[[ Material shown, beginning ]]

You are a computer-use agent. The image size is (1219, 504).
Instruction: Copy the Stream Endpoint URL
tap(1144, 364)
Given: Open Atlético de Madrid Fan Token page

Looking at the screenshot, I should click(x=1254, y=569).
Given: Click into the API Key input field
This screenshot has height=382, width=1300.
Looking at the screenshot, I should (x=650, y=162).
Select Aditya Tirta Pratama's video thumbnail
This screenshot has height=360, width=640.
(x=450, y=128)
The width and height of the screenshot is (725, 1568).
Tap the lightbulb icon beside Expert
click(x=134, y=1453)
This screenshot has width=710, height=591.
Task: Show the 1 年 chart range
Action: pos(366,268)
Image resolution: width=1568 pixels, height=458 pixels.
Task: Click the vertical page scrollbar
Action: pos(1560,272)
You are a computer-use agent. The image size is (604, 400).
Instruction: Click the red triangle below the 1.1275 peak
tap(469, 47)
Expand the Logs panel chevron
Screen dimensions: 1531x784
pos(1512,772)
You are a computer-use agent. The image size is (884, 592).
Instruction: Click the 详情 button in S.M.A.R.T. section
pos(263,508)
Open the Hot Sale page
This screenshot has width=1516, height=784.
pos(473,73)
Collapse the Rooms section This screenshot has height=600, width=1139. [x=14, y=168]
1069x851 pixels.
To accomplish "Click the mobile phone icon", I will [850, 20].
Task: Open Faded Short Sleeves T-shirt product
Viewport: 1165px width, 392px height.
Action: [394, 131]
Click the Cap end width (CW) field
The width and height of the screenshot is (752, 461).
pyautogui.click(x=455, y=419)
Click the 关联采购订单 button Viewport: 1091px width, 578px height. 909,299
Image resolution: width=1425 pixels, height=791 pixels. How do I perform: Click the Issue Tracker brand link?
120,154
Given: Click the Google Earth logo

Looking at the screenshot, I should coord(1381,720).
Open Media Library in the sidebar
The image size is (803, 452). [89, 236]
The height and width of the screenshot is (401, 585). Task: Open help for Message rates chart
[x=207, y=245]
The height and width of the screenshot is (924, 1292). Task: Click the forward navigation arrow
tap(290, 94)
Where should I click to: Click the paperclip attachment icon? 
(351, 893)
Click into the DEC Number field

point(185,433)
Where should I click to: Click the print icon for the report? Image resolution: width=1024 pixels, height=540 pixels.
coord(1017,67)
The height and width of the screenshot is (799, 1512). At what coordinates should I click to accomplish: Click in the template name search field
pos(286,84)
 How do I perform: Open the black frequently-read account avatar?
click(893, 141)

[[ Material shown, end ]]

Start with the line that contains "Click the Cap end width (CW) field", end with the last line of the entries, and please retype every line in that span exactly, with no others.

Click the Cap end width (CW) field
The width and height of the screenshot is (752, 461).
pyautogui.click(x=455, y=419)
Click the 关联采购订单 button Viewport: 1091px width, 578px height. 909,299
Image resolution: width=1425 pixels, height=791 pixels. How do I perform: Click the Issue Tracker brand link?
120,154
Given: Click the Google Earth logo

Looking at the screenshot, I should coord(1381,720).
Open Media Library in the sidebar
The image size is (803, 452). [89, 236]
The height and width of the screenshot is (401, 585). Task: Open help for Message rates chart
[x=207, y=245]
The height and width of the screenshot is (924, 1292). Task: Click the forward navigation arrow
tap(290, 94)
Where should I click to: Click the paperclip attachment icon? 
(351, 893)
Click into the DEC Number field

point(185,433)
Where should I click to: Click the print icon for the report? Image resolution: width=1024 pixels, height=540 pixels.
coord(1017,67)
The height and width of the screenshot is (799, 1512). At what coordinates should I click to accomplish: Click in the template name search field
pos(286,84)
 How do I perform: Open the black frequently-read account avatar?
click(893, 141)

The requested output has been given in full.